Anderson shook the Queen's hand after winning a race on Moy at the QEII Handicap on February 16, 1963.
The late William "Bill" Angus, who operated the Angus Hotel in Hastings, owned Moy.
The sparkle returns in the eyes of Anderson as he recalls his acquaintance with the Queen, after winning the feature double at a special royal meeting in Riccarton - QE Hcp on Moy and Duke of Edinburgh Stakes Sprint on Key - in 1959. He was in the changing room, switching from Moy's colours to another for the last ride after the feature race, when a royal aide turned up to ask him to meet the Queen.
"I told him to bugger off because I was getting ready for another race."
The big wigs at Riccarton had to take over, persuading Anderson to slip back into Moy's colours to complete the royal ritual.
"I didn't like any of it. I just shook her hand and we had a short conversation. The old Duke was there as well."
The money in riding was good but Anderson moonlighted as a construction worker.
"I was a builder's labourer, doing everything from digging to mixing concrete."

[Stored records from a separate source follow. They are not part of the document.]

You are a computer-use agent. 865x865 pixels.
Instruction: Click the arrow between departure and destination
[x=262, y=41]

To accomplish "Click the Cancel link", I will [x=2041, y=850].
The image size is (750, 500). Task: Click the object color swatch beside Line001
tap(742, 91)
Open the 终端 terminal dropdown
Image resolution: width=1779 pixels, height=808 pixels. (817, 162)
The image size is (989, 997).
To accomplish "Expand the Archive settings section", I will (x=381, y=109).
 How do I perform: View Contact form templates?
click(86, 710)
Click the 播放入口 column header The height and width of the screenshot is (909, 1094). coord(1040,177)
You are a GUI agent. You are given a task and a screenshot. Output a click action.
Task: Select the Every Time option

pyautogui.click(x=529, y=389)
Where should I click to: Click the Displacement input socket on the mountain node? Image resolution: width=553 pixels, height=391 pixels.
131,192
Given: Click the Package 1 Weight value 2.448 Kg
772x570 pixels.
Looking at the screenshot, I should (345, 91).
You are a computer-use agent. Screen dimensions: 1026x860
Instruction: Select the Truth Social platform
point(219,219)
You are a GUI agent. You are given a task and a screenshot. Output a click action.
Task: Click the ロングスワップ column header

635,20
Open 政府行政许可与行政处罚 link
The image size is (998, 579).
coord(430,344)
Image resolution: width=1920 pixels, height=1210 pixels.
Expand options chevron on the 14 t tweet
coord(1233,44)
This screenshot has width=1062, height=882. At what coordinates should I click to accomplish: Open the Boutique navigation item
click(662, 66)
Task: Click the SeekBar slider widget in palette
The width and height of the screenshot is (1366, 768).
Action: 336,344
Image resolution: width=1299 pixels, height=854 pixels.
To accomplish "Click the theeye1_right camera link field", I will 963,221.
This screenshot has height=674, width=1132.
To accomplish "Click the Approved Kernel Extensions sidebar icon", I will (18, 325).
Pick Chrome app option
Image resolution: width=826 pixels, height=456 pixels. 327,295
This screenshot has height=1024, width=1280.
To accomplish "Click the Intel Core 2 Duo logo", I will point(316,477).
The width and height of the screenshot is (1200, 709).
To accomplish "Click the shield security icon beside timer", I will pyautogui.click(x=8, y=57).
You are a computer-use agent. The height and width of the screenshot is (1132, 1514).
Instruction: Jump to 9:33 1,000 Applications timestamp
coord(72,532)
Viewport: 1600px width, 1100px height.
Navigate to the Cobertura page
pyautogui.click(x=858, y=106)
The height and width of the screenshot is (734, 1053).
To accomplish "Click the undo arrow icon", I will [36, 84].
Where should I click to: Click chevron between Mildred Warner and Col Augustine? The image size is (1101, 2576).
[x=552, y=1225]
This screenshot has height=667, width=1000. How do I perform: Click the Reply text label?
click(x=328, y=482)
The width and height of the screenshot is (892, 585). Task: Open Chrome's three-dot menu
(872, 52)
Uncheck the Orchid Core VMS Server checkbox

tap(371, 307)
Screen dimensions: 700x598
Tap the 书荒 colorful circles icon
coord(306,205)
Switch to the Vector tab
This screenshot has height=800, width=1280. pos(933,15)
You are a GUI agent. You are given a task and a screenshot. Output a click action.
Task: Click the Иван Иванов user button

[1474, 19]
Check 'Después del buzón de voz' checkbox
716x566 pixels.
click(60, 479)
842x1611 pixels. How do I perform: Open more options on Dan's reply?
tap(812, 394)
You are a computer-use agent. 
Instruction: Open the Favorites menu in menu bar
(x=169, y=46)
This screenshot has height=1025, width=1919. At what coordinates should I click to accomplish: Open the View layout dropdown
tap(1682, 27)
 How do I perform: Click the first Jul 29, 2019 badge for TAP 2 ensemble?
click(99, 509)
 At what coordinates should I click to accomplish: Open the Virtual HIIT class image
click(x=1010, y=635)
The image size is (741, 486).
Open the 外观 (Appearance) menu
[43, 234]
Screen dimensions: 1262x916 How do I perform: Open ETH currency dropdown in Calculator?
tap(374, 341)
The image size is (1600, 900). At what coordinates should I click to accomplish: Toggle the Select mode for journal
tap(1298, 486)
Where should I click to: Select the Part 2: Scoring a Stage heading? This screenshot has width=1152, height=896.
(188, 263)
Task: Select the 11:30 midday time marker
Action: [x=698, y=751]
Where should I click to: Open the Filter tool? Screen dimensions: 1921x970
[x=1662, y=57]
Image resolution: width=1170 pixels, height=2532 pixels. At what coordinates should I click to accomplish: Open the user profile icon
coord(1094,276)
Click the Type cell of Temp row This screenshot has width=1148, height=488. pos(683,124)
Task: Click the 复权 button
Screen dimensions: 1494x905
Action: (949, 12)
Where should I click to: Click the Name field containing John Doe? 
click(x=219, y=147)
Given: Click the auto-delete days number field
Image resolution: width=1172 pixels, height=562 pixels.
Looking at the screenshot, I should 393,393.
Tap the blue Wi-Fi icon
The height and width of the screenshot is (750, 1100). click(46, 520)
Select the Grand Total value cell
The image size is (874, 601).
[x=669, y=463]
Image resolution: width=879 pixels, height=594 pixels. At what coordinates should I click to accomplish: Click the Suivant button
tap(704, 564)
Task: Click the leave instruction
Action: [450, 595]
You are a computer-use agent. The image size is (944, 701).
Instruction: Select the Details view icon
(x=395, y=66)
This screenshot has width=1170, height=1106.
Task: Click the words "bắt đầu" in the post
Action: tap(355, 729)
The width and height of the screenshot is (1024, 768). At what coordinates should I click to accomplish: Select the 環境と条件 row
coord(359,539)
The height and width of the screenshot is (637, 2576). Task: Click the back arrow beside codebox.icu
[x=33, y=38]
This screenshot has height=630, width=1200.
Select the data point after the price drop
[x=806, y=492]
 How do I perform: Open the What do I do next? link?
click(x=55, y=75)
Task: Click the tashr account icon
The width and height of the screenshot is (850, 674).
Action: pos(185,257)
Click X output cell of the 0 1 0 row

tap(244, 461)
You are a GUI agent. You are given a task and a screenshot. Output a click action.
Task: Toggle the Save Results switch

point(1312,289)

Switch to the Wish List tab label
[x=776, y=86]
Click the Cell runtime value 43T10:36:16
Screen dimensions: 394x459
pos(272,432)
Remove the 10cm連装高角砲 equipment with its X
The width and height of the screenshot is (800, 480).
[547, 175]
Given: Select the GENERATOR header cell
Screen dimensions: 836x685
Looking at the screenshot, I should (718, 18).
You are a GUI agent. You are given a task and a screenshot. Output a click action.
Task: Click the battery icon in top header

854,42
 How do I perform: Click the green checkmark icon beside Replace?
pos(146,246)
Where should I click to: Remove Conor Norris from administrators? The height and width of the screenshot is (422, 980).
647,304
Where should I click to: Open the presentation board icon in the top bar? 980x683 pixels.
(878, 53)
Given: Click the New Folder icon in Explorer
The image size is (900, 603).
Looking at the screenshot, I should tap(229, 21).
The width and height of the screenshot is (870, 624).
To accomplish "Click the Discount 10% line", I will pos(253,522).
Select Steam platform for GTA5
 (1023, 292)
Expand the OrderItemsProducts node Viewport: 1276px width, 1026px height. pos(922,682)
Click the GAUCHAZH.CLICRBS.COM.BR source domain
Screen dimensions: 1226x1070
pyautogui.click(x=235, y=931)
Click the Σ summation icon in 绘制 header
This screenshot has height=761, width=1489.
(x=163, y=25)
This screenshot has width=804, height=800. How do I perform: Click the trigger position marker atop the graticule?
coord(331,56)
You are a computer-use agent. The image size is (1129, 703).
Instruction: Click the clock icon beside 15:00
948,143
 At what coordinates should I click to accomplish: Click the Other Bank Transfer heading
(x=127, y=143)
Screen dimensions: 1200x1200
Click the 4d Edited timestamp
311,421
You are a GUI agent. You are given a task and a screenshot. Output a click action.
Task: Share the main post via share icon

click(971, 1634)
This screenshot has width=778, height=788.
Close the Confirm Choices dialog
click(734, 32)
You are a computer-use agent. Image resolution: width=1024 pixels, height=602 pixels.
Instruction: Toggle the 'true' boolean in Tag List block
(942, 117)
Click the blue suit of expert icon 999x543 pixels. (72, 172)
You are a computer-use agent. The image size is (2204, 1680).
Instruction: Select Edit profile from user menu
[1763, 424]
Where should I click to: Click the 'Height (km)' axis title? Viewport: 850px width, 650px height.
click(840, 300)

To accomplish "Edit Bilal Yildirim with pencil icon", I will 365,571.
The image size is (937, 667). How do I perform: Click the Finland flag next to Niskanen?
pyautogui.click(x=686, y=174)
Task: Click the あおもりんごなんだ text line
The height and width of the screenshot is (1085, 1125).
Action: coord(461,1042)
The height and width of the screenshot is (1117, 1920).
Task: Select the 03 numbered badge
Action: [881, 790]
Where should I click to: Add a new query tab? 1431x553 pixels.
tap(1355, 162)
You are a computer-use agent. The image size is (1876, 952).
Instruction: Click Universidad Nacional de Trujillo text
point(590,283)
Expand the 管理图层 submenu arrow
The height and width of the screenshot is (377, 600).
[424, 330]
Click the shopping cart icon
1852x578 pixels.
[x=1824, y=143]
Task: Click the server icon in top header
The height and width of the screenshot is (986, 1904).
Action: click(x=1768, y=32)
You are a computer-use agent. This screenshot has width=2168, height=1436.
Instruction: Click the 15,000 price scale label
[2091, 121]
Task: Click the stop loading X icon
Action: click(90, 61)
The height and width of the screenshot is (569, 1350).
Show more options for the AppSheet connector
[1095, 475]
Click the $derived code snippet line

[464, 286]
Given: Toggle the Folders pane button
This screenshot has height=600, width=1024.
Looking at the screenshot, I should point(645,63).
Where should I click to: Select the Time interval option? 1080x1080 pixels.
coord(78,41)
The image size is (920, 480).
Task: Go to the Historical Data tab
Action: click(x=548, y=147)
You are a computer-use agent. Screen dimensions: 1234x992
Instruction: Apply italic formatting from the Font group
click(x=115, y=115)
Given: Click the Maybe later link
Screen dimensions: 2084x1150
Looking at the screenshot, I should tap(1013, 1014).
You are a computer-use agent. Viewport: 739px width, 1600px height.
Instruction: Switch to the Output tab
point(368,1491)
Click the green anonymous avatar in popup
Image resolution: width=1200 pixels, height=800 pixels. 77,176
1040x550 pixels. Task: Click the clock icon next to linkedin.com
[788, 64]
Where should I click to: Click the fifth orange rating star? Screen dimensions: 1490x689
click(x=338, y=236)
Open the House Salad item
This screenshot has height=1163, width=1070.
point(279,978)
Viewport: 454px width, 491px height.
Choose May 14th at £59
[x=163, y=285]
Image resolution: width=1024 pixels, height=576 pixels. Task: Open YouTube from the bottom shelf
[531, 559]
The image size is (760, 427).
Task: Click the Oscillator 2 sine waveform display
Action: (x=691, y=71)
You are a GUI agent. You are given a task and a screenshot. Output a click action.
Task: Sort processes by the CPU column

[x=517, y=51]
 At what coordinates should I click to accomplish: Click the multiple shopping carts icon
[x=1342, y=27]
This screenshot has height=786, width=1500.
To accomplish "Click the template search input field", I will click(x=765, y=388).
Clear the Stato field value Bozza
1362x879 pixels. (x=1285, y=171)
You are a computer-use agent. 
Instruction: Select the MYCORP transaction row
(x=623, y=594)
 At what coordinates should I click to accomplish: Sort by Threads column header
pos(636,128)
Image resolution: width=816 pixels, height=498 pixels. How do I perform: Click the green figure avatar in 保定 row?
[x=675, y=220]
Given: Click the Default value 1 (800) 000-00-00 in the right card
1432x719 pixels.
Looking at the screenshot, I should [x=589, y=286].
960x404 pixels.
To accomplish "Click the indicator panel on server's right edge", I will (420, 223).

Anderson, who won four consecutive Awapuni Gold Cups on Froth, "a real good racehorse who always tried her best for me anyhow".
"There was nothing special about Froth but knowing her helped in a big way," he says of a mare he rode to Auckland Cup victory on New Year's Day in 1959 and then followed it up with Queen Elizabeth Hcp.
Anderson, who rode Jalna to Great Northern Oaks glory, eventually retired as an assistant starter (barriers) at Ellerslie Racecourse, Auckland, in 2010.
"I wouldn't change a thing," he says when asked if he would have done anything differently in his career.